The WGA East has reached out to a federal mediator and the company has agreed to meet with the mediator virtually, per the union-side source.

In a statement, a G/O Media spokesperson called the union’s assertions in the filing “offensive.” The spokesperson said this week’s negotiations “were always scheduled to be virtual, not in person” and denied that a representative from management sent a threatening email. “We have bargained in good faith throughout this process, and welcome the involvement of a mediator in a virtual setting as requested,” the spokesperson said.

The spokesperson added that the company’s latest offer represents a “meaningful improvement” from the bargaining unit’s current contract. “The union has yet to come forward with a serious proposal, and instead has made a series of outlandish demands that are completely disconnected from the current challenging economic environment facing all media companies,” the spokesperson said.

Negotiations over a new labor contract have been ongoing between labor and management since Nov. 20, 2023. The union is seeking guardrails on the use of AI, higher wages and raises and improvement to benefits. The talks so far have been fraught, with union members threatening that they will strike if a deal is not reached by the agreement’s expiration date of Jan. 31.
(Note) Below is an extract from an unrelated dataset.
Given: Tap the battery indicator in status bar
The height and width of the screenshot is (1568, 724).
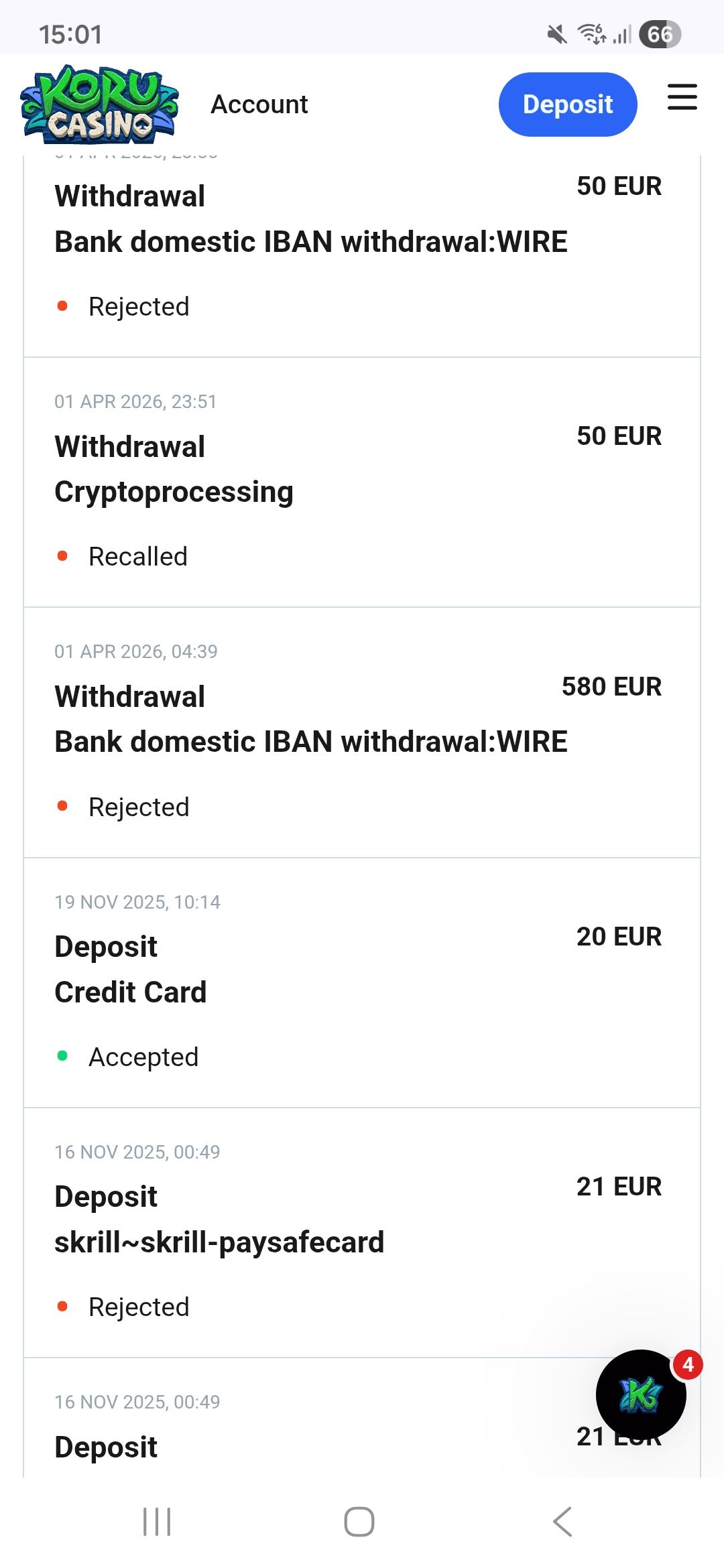Looking at the screenshot, I should 660,34.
Meanwhile, as the negotiations continues, Adweek reported on Wednesday that the company is attempting to find buyers for various brands as headwinds continue to buffet the media business. A representative for G/O Media called the report “largely incorrect” but said the company is “always entertaining opportunities.”

The Onion Union said in a statement about Thursday’s charge, “We came ready to bargain for a fair contract and make movement to reach a middle ground. It’s unfortunate that management is not interested in getting a deal or bargaining in good faith. We’re simply asking for fair pay and basic protections against AI, which is an existential threat to our industry. There is one person standing in the way of this deal: G/O Media CEO Jim Spanfeller.”